/im_str

An immutable string class which doesn't allocate if constructed from a string litteral

Primary LanguageC++MIT LicenseMIT

ImStr Build Status

NOTE: This readme is an early draft. It’s known to be incomplet and incorrekt ;)

An immutable, ref-counted string class

  • Doesn't allocate if constructed from a string litteral.
  • Provides convenient split and concatenation functionality.
  • Requires c++17
  • Optional support for std::pmr::memory_resource (but not for std::pmr::allocator)
  • Can be a constexpr variable in c++20 when constructed from a string litteral.

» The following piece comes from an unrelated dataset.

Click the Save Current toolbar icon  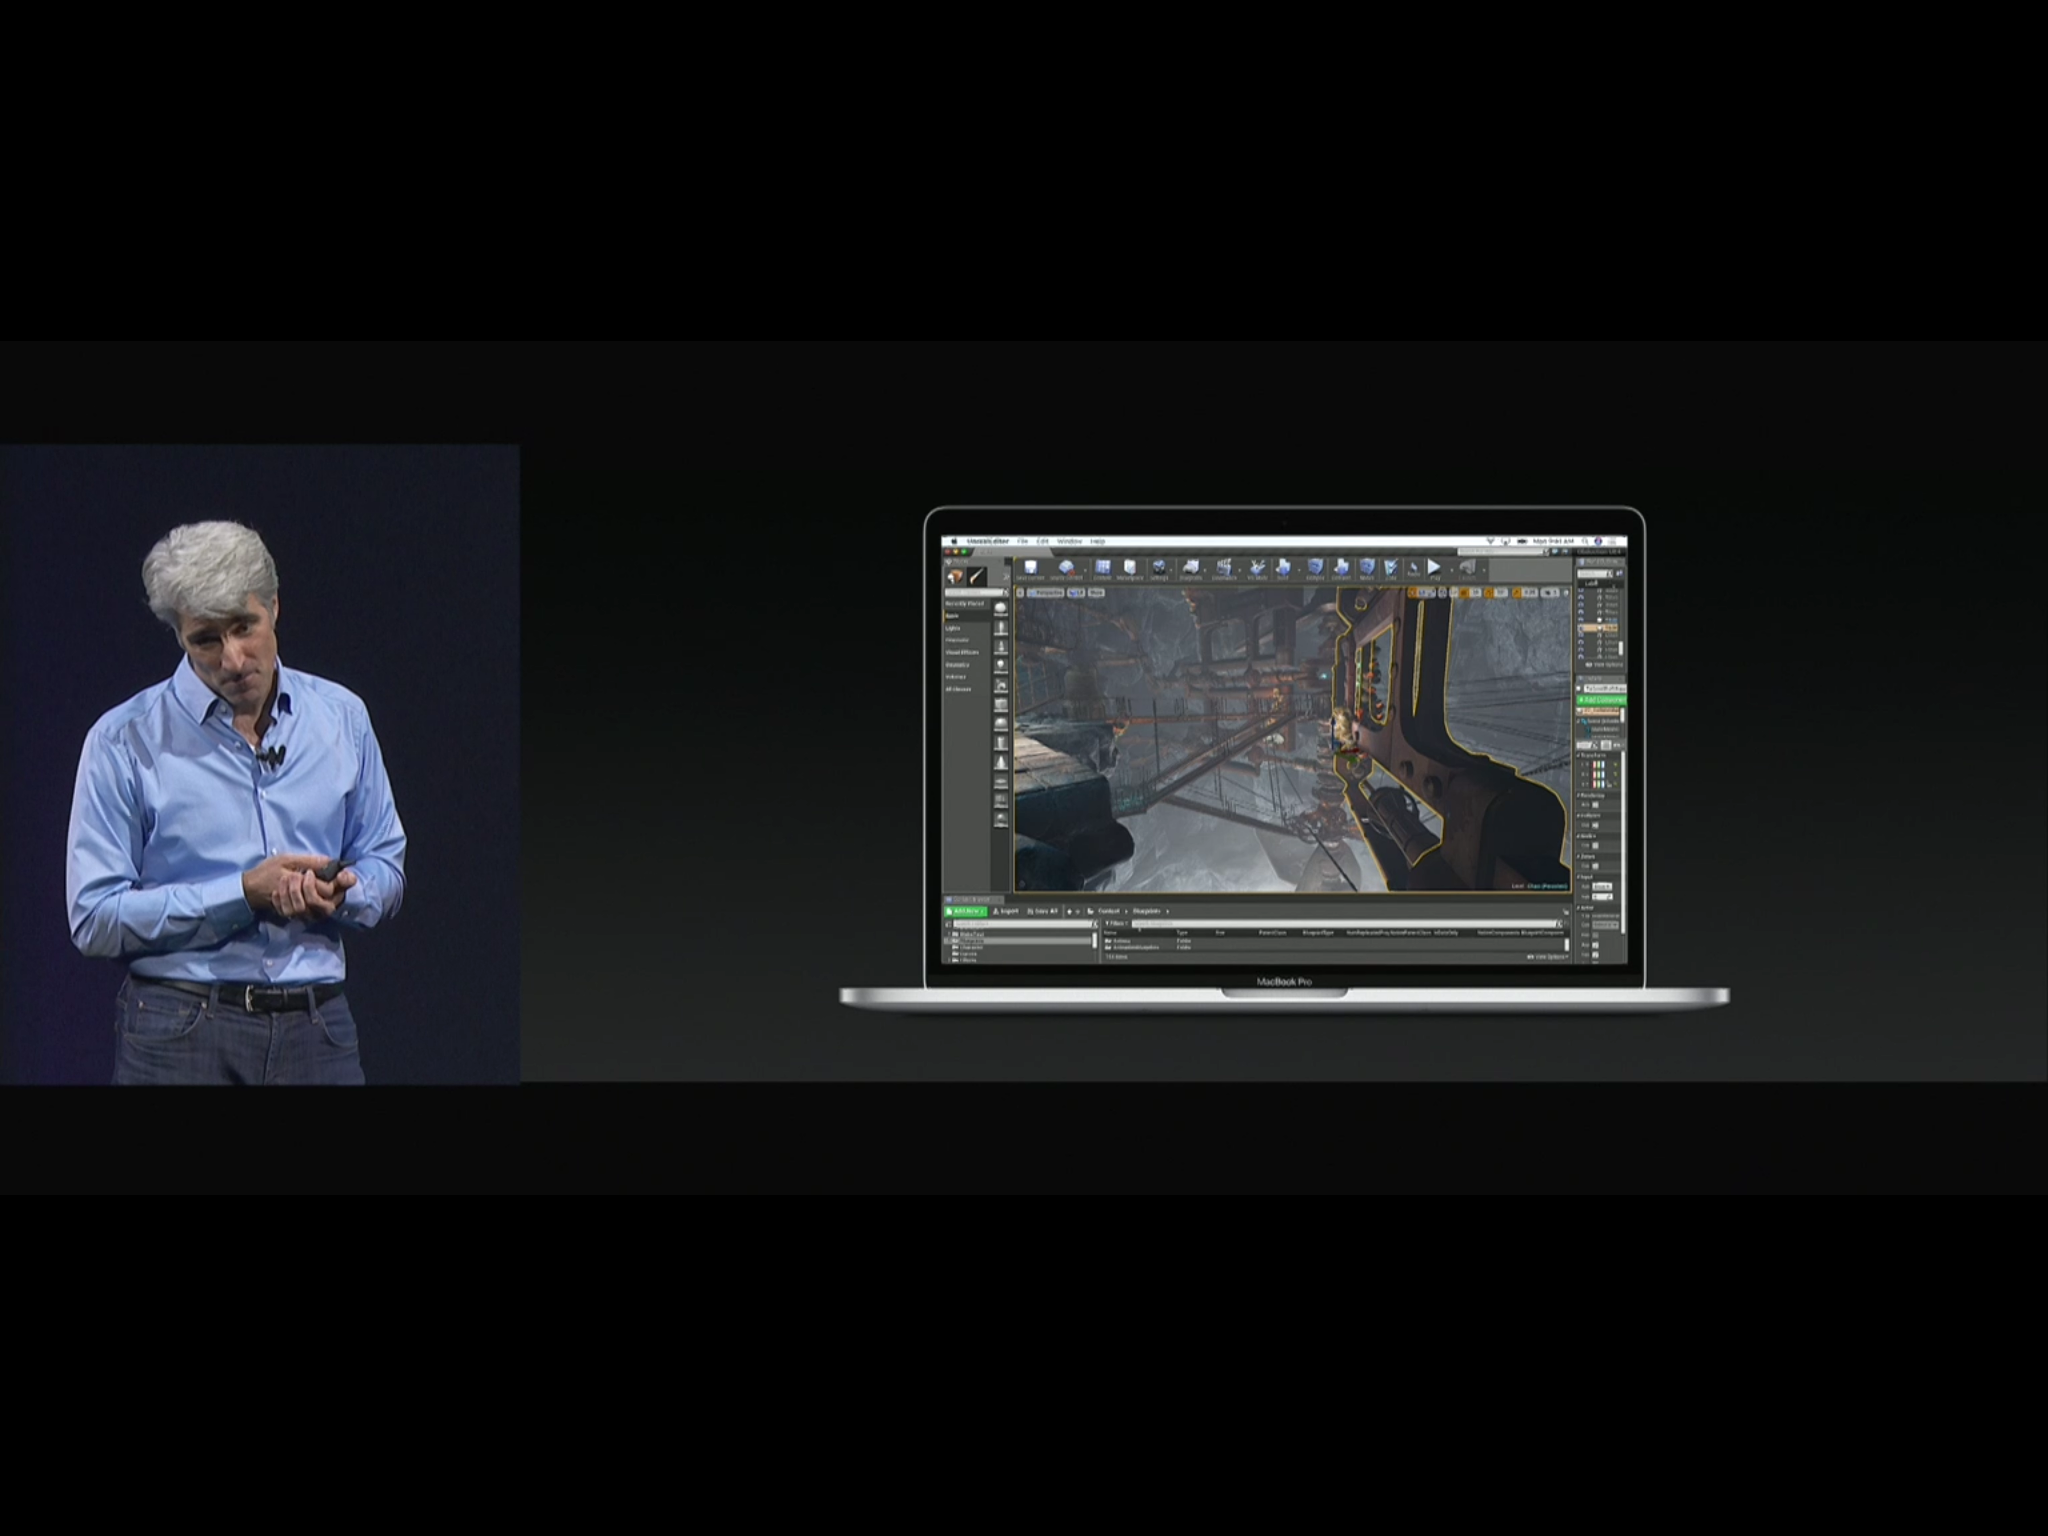coord(1030,569)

*) Note "String litteral" means from a const char c[N] object, which is blindly assumed to be a string litteral.

Desciption

The central class of this library is the immutable string type im_str and its zero terminated version im_zstr. Conceptually it is a std::string_view (with some additional member functions like split) that either points to a string litteral or owns the data it points to via a shared pointer.

The main motivation behind this type was to have a string type that can be used similar to a std::string, but doesn't require-- on the one hand -- doesn't force allocation and copying if the data it is constructed from has static storage duration anyway (such as string litterals) but that is - on the other hand - transparently takes care of allocation and dealocation when necessary (other than std::string_view).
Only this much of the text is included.